WORK INSTRUCTIONS: Collect all lines from the listing that include the string "agent".

THE DATA:
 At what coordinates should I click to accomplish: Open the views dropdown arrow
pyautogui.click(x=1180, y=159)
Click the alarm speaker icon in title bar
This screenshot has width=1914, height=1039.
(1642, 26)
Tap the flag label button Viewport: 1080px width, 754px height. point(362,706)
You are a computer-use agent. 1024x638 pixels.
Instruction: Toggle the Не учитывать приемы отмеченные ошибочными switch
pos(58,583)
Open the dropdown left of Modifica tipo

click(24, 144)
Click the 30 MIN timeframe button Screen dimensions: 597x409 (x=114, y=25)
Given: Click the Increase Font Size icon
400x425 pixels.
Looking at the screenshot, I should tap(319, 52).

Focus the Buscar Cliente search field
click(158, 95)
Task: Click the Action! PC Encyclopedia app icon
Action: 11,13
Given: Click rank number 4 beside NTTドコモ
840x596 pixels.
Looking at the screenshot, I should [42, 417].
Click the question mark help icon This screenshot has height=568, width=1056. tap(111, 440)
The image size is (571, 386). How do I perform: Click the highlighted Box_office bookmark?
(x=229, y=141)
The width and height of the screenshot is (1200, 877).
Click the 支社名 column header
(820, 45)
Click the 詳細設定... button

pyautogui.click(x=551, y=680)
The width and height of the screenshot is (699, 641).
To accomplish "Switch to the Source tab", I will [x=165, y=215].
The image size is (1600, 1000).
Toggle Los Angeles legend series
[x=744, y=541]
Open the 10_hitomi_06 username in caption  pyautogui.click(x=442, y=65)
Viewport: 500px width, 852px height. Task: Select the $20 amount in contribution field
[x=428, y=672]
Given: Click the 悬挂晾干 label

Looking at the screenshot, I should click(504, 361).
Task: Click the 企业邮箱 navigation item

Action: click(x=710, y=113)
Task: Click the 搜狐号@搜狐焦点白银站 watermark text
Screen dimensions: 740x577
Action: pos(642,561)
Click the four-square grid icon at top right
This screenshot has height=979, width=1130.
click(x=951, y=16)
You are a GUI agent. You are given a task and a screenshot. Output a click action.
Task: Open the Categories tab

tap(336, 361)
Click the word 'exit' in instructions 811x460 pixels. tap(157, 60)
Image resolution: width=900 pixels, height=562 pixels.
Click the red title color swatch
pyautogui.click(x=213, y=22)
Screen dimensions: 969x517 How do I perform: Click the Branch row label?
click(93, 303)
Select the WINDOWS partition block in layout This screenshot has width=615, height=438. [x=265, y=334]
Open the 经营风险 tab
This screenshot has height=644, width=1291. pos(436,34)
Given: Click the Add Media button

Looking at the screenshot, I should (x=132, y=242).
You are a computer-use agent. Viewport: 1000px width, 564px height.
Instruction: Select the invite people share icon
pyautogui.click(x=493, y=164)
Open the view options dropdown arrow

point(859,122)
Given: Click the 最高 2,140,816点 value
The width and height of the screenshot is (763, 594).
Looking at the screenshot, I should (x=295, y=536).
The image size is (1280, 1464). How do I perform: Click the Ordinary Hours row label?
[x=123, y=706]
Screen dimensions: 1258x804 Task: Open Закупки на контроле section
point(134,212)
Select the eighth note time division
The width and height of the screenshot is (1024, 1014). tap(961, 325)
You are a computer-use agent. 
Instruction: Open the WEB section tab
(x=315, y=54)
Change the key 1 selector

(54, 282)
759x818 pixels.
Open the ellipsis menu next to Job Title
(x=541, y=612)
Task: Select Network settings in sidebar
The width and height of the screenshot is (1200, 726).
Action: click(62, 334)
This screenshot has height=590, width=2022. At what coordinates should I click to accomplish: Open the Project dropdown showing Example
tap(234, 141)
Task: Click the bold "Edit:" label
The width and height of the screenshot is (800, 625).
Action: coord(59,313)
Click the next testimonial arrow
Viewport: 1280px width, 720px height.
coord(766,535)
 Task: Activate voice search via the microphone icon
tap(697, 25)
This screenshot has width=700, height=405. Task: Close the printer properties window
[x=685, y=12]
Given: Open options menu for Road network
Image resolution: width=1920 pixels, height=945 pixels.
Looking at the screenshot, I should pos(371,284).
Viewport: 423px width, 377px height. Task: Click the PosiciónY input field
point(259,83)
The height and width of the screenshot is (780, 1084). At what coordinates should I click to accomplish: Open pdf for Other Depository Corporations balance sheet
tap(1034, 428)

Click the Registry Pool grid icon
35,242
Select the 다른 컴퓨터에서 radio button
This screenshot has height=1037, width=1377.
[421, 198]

OUTPUT FOR THIS EXERCISE:
You are a computer-use agent. 1024x638 pixels.
You are a GUI agent. You are given a task and a screenshot. Output a click action.
You are a computer-use agent. Viewport: 1000px width, 564px height.
You are a computer-use agent. 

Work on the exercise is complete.